State Budget: Health

As a major aspect of state budget, the state’s health services always take up a significant amount of airtime during state budget deliberations. This biennium was certainly no exception for the Joint Finance Committee (JFC), as they made changes to the governor’s proposed changes to state’s long-term care and medical assistance program.

Medical Assistance 

Governor Walker proposed a significant change for participants in the Wisconsin SeniorCare program, one of Wisconsin’s most well-known benefits. SeniorCare helps the elderly purchase prescription drugs at a lower cost and the federal government offers a similar program, Medicare Part D. The governor recommended, as a condition of eligibility to the SeniorCare program, that seniors must first enroll in Medicare Part D. If they qualified for Medicare Part D, they would participate in the federal program in lieu of SeniorCare. Estimated savings for the initial plan is about $100 million when all monies – GPR, federal (FED) and program revenue (PR) – are combined. Because of the popularity of this program, JFC committed to the additional spending and deleted the governor’s recommendation.

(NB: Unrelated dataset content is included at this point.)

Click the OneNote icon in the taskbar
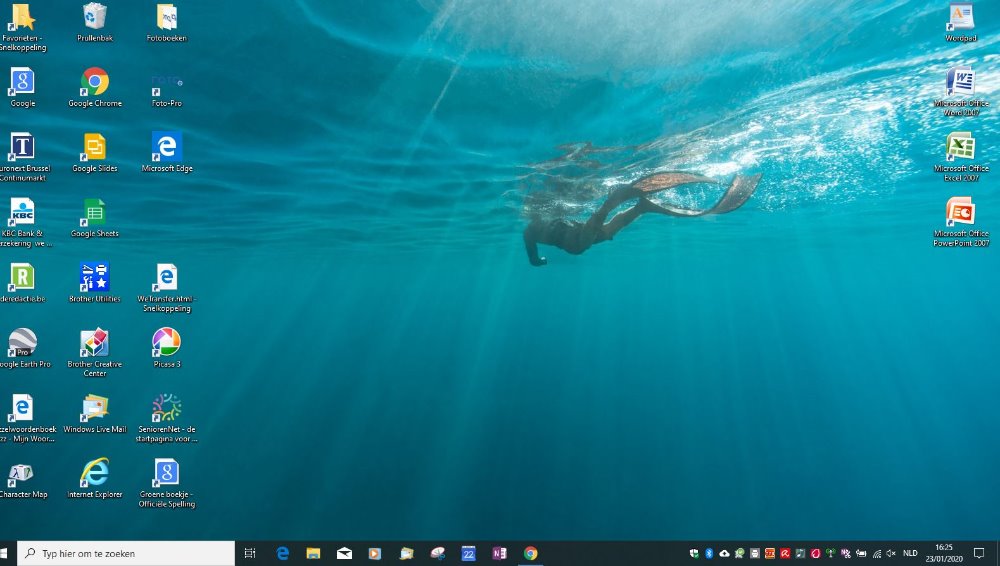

JFC agreed with Governor Walker’s recommendation to recommit the state’s participation in disproportionate share hospital payments (DSH). These hospitals serve a significant amount of medical assistance and low-income patients and these payments help offset uncompensated care. JFC voted to appropriate $70 million (GPR and FED) over the biennium for DSH payments. 

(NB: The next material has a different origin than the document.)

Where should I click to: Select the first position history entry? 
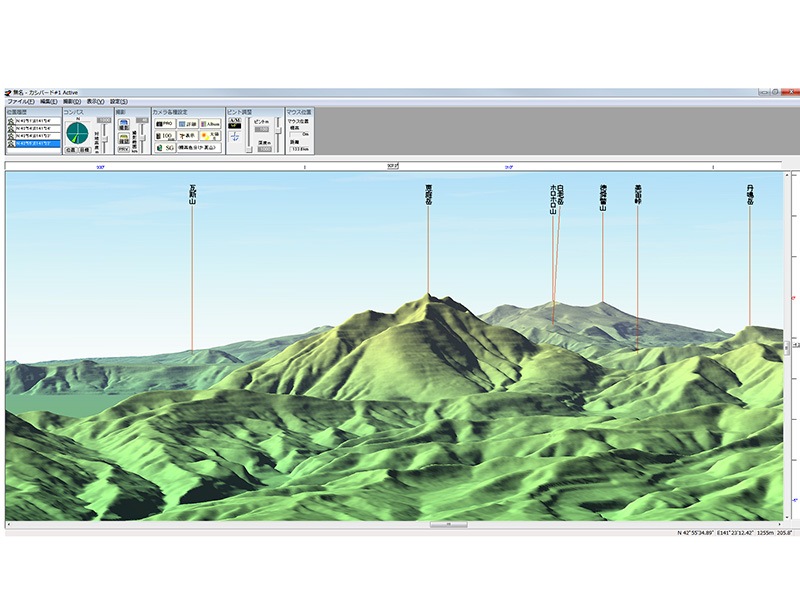[33, 120]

Governor Walker proposed moving to a prospective payment system (PPS) for federally qualified health centers (FQHCs). FQHCs are community health centers that provide care to underserved populations and their supporters immediately opposed the changes, which meant significant cuts to their budgets. JFC decided to delay full implementation and phase the new payment system in over the next four years.

Long Term Care

One of Governor Walker’s most controversial budget proposals was the expansion of FamilyCare statewide and the elimination of the IRIS program. Governor Walker faced quick opposition to his proposal even though the budget did suggest there would be a self-directed care option in FamilyCare similar to the current program, IRIS.

JFC voted to expand FamilyCare statewide upon approval by the Center for Medicare and Medicaid Services (CMS), but required additional items to be included in the waiver to CMS. Items include a request to increase geographic regions currently served by managed care entities, a requirement there be no less than five regions, a request that multiple health agencies serve each region and the availability of a consumer-directed option under the long-term care program.

Health Insurance

During the last night of budget deliberations, JFC approved additional items that will have an impact on the health insurance industry in Wisconsin. The additional changes include:

  1. Require any pharmacy benefit manager (PBM), in a contract with a pharmacy, to do a variety of provisions including update maximum allowable cost (MAC) pricing information at least every seven days and reimburse pharmacists for drugs and devices with the updated lists. In addition, the motion outlines new requirements for a PBM and pharmacy contract to include a process to appeal, investigate and resolve disputes related to MAC pricing. The provisions will take effect in July of 2016.
  2. Require the Insurance Commissioner to promulgate rules that provide for a fast, fair, cost effective and binding independent process for resolving disputes related to insurer conduct with respect to statutory requirements for chiropractic coverage, access and reimbursement. 
  3. Specify that a risk retention group that has not been issued an authorization to do business in the state as a nondomestic insurer (“foreign risk retention group”) is authorized to sell health care liability policies if the risk retention group is approved by the Insurance Commissioner and it has and maintains a risk-based capital ratio of at least 300%, as determined under the risk-based capital instructions adopted by the National Association of Insurance Commissioners. This proposal is based on 2013 AB 808 as amended.
  4. Modify current law provisions that allow two or more school districts or two or more local units of government (cities, towns, and villages) that together have at least 100 employees to provide health insurance on a self-insured basis to allow school districts to combine with local units of government for the purpose of reaching the 100 employee threshold for self-insurance.